“TellTales” was a two-week arts and culture festival, organized by the collective OrgaOrga in July 2017, Mainz. As the title suggests, the contributions were a colorful bouquet of flowers in terms of history and historiography. Jandra Böttger and Johanna Ziebritzki, two art scholars of HfG Karlsruhe, held lectures during the festival.
Jandra Böttger dedicated her lecture to the theorist Elisabeth Ströker. By modelling natural phenomena through mathematical formulas, how the natural sciences draw on different concepts of reality. The connections between reality and fiction here are so varied and reciprocal, that Ströker claims a greater awareness of fiction in the natural sciences - a reference to the contingency of scientific knowledge in the past, but also a reminder of the margin between the real and the possible in the present. Ströker encourages us to think outside familiar structures and professes fiction as an important component of theory. By no longer styling the fictional to the opposite of an ordered, rational world, it is possible to re-think the relation between theory and fiction.

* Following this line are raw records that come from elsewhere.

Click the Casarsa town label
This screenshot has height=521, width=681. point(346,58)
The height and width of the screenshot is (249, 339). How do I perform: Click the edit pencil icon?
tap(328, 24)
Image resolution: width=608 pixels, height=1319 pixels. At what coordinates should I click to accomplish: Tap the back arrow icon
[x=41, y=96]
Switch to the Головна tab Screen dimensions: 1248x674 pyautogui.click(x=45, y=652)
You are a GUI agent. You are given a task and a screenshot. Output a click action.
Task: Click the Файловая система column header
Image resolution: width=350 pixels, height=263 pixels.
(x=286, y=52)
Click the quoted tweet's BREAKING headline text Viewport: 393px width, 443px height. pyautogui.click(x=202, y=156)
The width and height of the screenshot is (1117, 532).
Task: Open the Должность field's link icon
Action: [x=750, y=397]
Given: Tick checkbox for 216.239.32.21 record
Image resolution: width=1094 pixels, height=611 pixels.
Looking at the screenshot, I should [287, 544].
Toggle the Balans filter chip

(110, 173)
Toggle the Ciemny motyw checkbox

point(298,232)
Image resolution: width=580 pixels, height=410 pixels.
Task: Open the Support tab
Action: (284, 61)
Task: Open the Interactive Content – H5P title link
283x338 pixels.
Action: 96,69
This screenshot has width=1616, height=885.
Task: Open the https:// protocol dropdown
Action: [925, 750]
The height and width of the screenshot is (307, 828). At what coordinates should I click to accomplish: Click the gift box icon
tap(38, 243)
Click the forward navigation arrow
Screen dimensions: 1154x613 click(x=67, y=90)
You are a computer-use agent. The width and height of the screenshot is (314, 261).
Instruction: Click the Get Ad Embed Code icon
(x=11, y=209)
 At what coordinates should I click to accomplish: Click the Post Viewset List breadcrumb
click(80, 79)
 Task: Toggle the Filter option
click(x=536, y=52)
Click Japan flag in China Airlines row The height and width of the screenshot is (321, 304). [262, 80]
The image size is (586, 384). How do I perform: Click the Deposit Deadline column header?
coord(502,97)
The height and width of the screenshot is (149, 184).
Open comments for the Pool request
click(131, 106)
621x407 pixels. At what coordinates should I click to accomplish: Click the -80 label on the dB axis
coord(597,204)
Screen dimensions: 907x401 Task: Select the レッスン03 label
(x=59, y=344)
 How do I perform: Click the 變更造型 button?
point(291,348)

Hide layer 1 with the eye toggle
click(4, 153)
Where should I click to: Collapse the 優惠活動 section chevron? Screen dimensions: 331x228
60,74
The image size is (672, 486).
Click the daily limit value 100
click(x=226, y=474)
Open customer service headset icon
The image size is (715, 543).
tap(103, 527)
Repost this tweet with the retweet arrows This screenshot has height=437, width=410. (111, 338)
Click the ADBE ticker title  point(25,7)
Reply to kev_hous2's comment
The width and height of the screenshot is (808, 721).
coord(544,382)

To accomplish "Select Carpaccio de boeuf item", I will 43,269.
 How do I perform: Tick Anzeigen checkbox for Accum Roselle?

A singer with a song against cosmetic surgery, a naked dancer, a publisher who gives voice to prostituted girls from Baden, and a professor of Indian art in Calcutta - what unites these these women? They all came to prominence in the 1920s and developed their voices on the cabaret and theater stages, at publishers and in universities. With the books, pictures and songs of these artists and theorists, Johanna Ziebritzki tells the stories of cross-border commuters between disciplines and values. For the lecture in Mainz, Ziebritzki presents the interpreted research results, presented in the series “Intensive Care” organized by Rebecca Stephany on June 12, 2017 at the Karlsruhe University of Arts and Design.